=== Source passage ===
-------

As from 2011 the regional unit of Florina is subdivided into three municipalities. These are (number as in the map in the infobox):
- Amyntaio (2)
- Florina (1)
- Prespes (3)

===Prefecture===

Florina was created as a prefecture (Νομός Φλώρινας, Nomós Flórinas) in 1915. As a part of the 2011 Kallikratis government reform, the regional unit Florina was created out of the former prefecture Florina. The prefecture had the same territory as the present regional unit. At the same time, the municipalities were reorganised, according to the table below.

| New municipality | Old municipalities | Seat |
| Amyntaio | Amyntaio | Amyntaio |
Aetos
Variko
Lechovo
Nymfaio
Filotas
| Florina | Florina | Florina |
Kato Kleines
Meliti
Perasma
| Prespes | Prespes | Laimos |
Krystallopigi

==Demographics==
The demographic composition of the area the 19th and early 20th centuries is unclear as many factors contributed to the ethnic orientation of the people; out of these religion was particularly important thus giving rise to a proselytism struggle between the Greek Ecumenical Patriarchate of Constantinople and the Bulgarian Exarchate (established in 1870). In 1886, 78.4% of the Christian population of the Florina kaza (district) - a part of Manastir Vilayet (province) - was aligned with the Ecumenical Patriarchate and 21.6% with the Bulgarian Exarchate, however by 1900 the Patriarchatists had dropped to 50.9% and Exarchatists had risen to 49.1%. In 1914 the majority of the Christian population of the Florina district was recorded as Exarchist Bulgarian (59%), 70% of whom were monolingual in Bulgarian only.

-------

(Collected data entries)
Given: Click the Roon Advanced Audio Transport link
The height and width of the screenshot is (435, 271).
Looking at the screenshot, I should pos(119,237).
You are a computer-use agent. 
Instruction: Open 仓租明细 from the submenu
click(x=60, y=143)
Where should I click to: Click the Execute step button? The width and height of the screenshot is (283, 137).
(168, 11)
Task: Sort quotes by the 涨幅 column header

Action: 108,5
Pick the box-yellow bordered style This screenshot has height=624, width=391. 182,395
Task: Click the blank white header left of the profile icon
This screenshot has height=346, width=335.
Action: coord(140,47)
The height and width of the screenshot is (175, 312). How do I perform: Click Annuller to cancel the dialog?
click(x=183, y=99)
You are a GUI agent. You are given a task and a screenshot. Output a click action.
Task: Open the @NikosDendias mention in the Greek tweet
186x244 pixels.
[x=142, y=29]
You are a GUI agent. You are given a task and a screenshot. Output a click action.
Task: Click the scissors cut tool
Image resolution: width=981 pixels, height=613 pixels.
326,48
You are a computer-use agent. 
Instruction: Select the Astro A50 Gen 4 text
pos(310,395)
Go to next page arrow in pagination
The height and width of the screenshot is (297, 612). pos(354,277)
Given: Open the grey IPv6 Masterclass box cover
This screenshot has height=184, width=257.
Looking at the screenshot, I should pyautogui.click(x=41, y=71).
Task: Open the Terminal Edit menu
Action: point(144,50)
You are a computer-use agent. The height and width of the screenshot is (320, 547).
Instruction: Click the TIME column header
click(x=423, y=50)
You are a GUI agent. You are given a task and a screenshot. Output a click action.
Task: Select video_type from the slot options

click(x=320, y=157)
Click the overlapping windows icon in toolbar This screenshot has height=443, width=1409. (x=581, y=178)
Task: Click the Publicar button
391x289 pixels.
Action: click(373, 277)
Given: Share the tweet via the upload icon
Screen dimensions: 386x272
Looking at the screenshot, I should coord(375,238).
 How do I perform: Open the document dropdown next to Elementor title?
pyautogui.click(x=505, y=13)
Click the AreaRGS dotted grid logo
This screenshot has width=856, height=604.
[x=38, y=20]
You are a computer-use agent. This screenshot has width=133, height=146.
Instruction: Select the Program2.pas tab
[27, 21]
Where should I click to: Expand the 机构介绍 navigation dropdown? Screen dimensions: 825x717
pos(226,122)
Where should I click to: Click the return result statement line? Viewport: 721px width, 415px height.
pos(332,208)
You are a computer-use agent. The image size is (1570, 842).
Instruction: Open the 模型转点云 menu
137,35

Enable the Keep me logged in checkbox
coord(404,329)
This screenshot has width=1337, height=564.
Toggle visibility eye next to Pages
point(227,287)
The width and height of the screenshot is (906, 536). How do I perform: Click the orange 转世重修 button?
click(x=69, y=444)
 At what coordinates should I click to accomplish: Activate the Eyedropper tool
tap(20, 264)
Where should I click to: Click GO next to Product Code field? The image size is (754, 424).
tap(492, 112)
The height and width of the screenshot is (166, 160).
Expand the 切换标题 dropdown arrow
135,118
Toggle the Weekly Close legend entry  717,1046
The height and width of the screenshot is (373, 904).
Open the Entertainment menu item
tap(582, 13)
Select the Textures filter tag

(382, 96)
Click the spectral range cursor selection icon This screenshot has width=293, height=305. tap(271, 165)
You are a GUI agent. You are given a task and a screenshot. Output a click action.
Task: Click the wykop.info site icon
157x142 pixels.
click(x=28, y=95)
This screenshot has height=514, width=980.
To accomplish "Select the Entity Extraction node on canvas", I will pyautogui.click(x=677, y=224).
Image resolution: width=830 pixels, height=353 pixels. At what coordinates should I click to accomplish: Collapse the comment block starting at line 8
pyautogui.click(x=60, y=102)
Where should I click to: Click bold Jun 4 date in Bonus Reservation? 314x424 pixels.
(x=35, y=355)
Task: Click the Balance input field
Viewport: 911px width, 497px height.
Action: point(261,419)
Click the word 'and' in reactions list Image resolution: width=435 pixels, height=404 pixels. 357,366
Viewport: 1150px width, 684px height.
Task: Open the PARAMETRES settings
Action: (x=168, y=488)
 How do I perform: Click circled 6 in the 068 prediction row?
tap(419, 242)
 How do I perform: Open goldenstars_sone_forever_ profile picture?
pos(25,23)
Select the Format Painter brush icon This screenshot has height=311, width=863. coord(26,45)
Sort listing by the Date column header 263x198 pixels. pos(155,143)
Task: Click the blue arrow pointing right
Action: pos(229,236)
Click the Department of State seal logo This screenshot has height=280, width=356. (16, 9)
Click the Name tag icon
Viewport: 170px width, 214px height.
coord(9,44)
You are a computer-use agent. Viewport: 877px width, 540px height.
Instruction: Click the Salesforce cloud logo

-------

=== Brief ===
Using the passage on Florina, answer these questions:
(a) In what year was Florina created as a prefecture?
(b) Which place is listed as the seat of the Prespes municipality?
(c) In 1886, what percentage of the Christian population of the Florina kaza was aligned with the Ecumenical Patriarchate?

=== Answer to this task ===
(a) 1915
(b) Laimos
(c) 78.4%